§ **Directions**
1. List every person named in the article about the Vespers service at Hampton Court Palace.
2. Pick up the article on the Hampton Court Palace Vespers service after its final sentence and write what comes next.
*** Document section Section Begins ***
A historic Vespers service is taking place today at Hampton Court Palace. The Palace is celebrating its 500th anniversary this year. Last month, the Daily Telegraph announced,
It was the backdrop for the dramatic events which severed the ties between the Church in England and Rome in the 1530s as Henry VIII’s marital travails ushered in the turmoil of the Reformation.
But the sound of Roman Catholic worship is to be heard in the Chapel Royal in Hampton Court Palace next month for what is thought to be the first time in more than 450 years, in a service led by the country’s most senior Catholic cleric and one of its most senior Anglicans.
Cardinal Vincent Nichols will join the Bishop of London, the Rt Rev Richard Charters, for a unique service of vespers as part of an initiative to celebrate the chapel’s musical heritage spanning both Catholic and protestant reigns.
But the service, to be sung mainly in Latin, is being hailed as a symbolic milestone in reconciliation relations between the two churches at a time when the legacy of the Reformation is being re-examined.
The service, originally conceived to mark the palace’s 500th anniversary, comes as churches across Europe also prepare to mark half millennium since the onset of the Reformation itself.
*** Document section Section Ends ***
*** Provided information Section Begins ***
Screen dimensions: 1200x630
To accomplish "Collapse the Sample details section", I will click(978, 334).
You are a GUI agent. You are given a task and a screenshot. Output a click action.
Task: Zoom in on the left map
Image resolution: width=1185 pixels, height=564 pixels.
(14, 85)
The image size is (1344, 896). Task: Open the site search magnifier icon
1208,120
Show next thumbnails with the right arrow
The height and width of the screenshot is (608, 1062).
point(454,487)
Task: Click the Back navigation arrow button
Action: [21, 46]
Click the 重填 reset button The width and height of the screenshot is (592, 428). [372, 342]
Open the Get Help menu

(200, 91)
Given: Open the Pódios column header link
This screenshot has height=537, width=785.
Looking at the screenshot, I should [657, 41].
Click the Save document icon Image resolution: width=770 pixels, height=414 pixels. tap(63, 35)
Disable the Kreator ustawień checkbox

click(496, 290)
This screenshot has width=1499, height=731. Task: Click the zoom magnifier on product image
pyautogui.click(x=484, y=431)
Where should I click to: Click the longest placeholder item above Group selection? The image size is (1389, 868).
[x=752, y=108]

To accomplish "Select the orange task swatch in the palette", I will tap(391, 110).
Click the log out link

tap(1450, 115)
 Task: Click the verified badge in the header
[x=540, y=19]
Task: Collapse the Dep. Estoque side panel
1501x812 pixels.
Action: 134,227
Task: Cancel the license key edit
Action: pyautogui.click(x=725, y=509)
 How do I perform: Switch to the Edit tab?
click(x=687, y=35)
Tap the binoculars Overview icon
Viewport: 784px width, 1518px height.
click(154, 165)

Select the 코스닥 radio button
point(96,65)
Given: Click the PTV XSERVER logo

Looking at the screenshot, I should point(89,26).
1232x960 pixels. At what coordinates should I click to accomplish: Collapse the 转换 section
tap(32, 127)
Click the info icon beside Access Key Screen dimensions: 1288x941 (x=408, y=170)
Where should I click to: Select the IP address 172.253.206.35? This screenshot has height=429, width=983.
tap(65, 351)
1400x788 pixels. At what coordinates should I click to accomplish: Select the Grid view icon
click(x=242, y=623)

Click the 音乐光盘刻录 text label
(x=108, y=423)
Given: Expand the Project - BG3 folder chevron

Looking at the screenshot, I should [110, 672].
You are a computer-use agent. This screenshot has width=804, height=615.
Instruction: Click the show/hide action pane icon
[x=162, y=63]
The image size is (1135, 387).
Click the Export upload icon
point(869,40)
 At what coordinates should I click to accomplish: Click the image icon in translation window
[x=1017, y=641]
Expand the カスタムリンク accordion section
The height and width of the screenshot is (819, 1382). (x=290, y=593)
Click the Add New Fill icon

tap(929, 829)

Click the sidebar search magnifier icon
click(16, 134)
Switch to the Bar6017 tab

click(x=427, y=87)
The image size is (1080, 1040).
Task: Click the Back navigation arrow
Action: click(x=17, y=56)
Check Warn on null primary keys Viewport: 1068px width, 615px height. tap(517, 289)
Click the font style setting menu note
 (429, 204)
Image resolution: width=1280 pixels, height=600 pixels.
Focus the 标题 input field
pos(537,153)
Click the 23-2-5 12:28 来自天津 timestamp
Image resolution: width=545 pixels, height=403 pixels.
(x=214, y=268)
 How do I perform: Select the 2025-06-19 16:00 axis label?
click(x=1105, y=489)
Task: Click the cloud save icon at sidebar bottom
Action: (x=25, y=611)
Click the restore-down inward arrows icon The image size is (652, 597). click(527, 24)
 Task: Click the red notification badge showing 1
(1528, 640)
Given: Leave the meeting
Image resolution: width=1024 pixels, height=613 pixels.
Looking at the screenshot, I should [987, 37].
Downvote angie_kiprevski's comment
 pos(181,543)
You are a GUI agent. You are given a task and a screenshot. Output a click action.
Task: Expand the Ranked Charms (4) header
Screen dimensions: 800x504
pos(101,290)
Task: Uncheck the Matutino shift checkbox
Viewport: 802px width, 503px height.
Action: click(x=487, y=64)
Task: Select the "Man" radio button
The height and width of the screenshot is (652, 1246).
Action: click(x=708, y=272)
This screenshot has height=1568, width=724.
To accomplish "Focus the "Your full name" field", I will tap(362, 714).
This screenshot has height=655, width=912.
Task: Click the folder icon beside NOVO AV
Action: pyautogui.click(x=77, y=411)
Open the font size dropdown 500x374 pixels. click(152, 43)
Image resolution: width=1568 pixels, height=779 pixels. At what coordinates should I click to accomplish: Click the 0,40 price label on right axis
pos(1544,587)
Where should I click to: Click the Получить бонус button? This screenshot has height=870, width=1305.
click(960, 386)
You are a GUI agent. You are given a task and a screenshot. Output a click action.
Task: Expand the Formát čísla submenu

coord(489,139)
*** Provided information Section Ends ***
§ **Answers to the exercises**
1.
Henry VIII
Cardinal Vincent Nichols
the Rt Rev Richard Charters, Bishop of London

2.
The New York Times notes that it was from Hampton Court Palace that King Henry wrote his first letter threatening to break ties with Rome in 1530.The backdrop to dramatic scenes throughout the reign of Henry VIII, and the site of his marriage to his sixth and final wife, Catherine Parr, Hampton Court Palace and its Chapel Royal is believed to have last seen Roman Catholic worship under Mary Tudor, elder sister of Elizabeth I, according to the Telegraph:
John Studzinski, founder of the Genesis Foundation [one of the arts foundations sponsoring the service] added: “Dialogue between faiths is much needed and welcomed in these turbulent times.
“We need to recognise that we have more in common than not … it will be an unforgettable occasion and is genuinely one for the history books.”
A BBC Radio 3 recording of the service will be broadcast at 15:30 GMT on March 30, and again at 15:00 on April 3.